++++ SUPPLIED RECORDS

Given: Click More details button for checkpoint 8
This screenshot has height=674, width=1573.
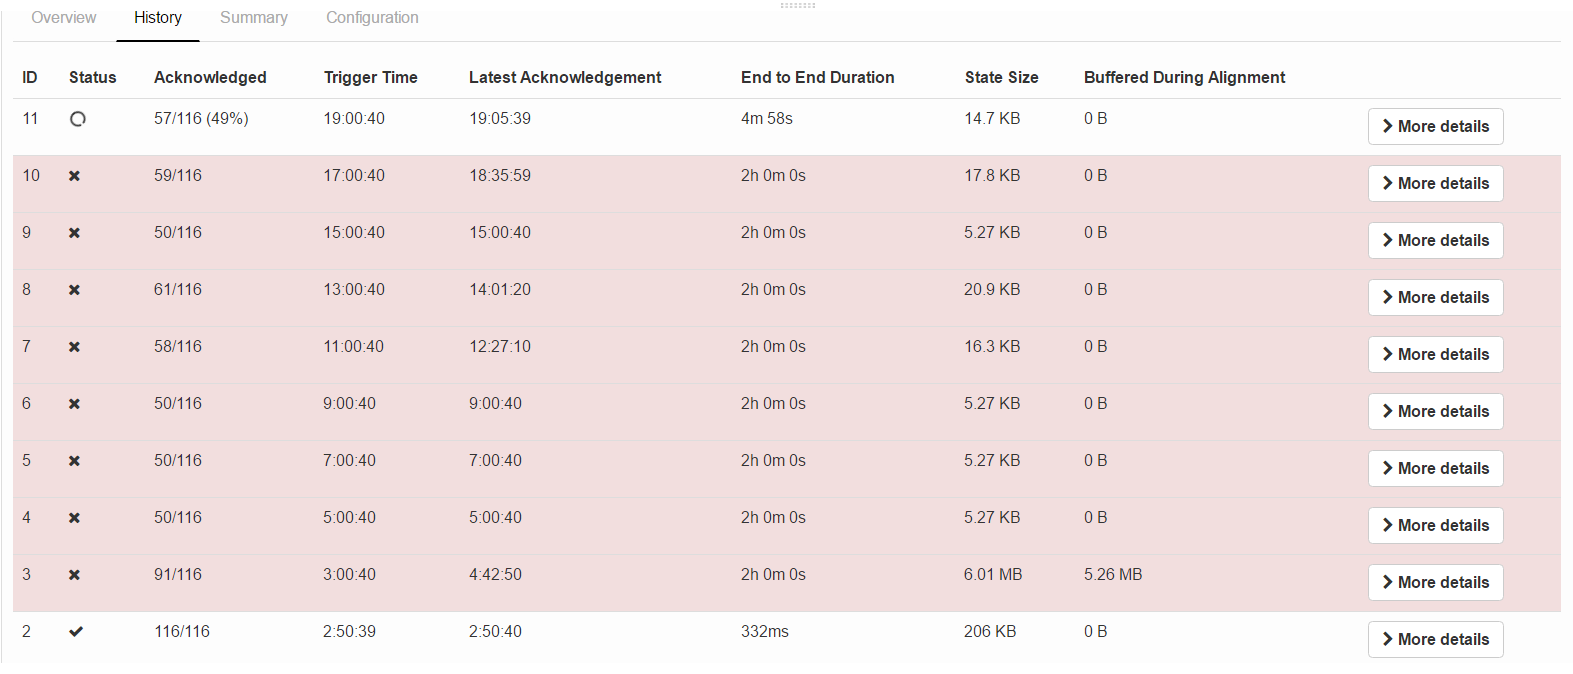Looking at the screenshot, I should 1435,298.
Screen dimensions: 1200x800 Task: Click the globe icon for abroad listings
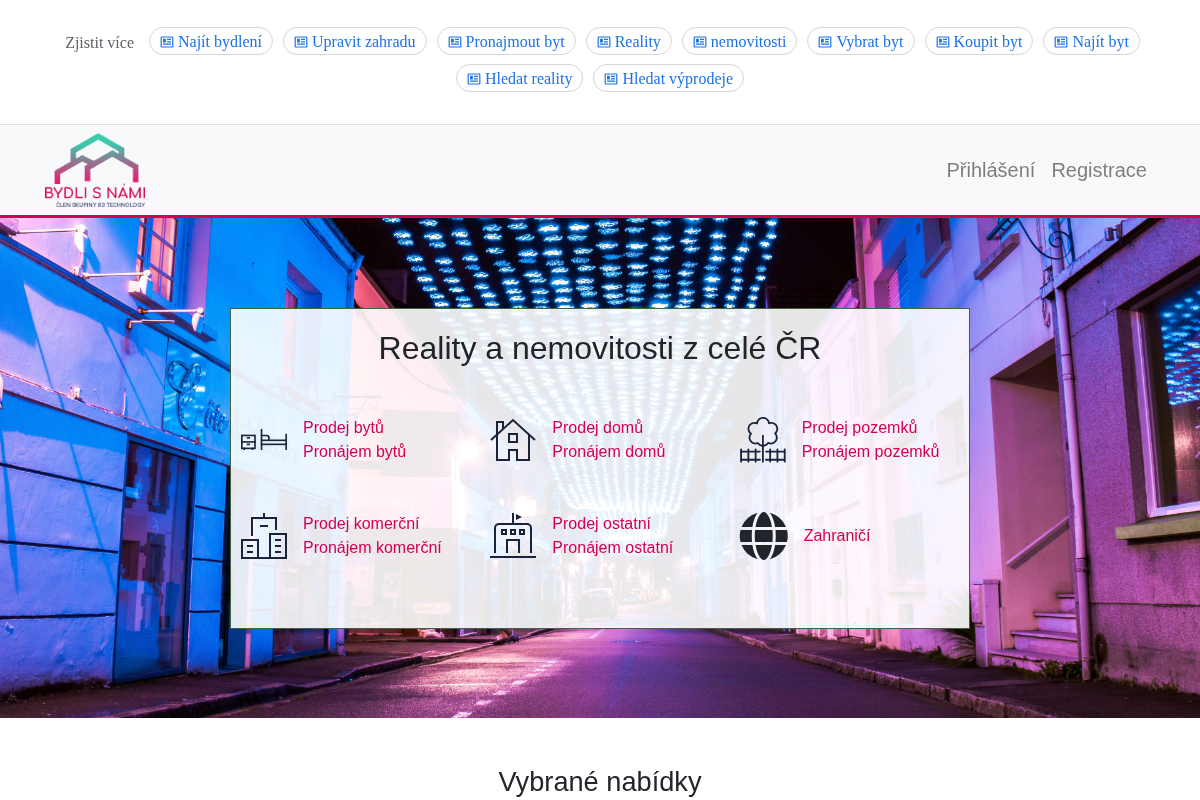pyautogui.click(x=764, y=536)
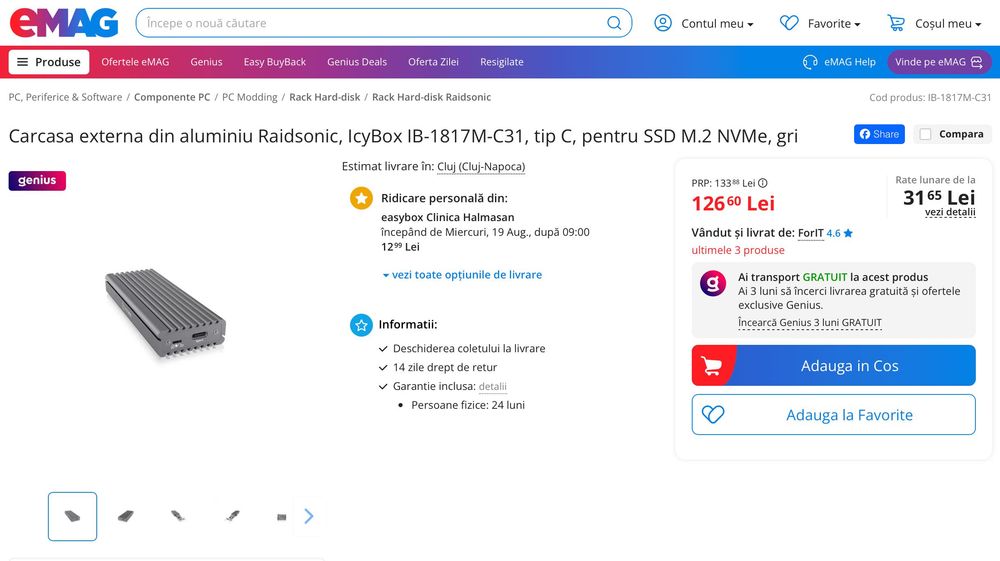Click the search magnifier icon
The image size is (1000, 561).
(x=614, y=23)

++++++++

TASK DIRECTIONS
Type the entries again verbatim. Drop the images.

EXERCISE ANSWER
Given: Click More details button for checkpoint 8
This screenshot has height=674, width=1573.
Looking at the screenshot, I should 1435,298.
Screen dimensions: 1200x800 Task: Click the globe icon for abroad listings
pyautogui.click(x=764, y=536)
Click the search magnifier icon
The image size is (1000, 561).
(x=614, y=23)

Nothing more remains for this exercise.